-- Source data follows --

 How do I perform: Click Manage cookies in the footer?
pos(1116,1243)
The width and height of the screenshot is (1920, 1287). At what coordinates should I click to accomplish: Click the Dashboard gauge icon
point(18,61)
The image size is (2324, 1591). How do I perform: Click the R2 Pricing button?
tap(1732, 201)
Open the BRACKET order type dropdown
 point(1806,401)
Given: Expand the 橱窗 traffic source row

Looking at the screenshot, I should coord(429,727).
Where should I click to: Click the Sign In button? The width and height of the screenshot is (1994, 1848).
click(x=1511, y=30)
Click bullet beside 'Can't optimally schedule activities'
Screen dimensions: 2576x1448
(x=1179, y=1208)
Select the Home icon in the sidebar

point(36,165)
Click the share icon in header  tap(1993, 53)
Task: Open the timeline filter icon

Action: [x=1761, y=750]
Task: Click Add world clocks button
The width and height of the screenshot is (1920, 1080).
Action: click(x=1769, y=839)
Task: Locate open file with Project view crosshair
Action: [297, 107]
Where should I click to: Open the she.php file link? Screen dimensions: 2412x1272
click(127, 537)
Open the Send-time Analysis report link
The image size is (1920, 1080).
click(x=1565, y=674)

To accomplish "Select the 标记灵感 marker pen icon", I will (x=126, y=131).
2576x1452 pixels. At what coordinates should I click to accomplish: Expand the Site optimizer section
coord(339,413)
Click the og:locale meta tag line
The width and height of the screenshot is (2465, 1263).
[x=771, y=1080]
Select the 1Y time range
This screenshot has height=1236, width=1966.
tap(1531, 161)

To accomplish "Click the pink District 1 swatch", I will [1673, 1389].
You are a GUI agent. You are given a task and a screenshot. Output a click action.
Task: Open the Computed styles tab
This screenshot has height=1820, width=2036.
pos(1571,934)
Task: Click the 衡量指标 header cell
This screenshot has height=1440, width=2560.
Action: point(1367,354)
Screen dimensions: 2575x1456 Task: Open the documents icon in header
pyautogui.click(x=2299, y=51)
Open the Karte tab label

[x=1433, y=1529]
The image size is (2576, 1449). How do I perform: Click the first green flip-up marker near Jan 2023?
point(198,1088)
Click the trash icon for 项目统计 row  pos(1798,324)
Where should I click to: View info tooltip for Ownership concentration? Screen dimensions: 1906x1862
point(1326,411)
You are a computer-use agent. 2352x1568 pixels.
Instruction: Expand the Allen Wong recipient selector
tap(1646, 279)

-- Source data concluded --

## Aim of the task
Could you quote, exactly as they appear, the line containing "You are a computer-use" and every line after it to the end of the records above?

## Response area
You are a computer-use agent. 2352x1568 pixels.
Instruction: Expand the Allen Wong recipient selector
tap(1646, 279)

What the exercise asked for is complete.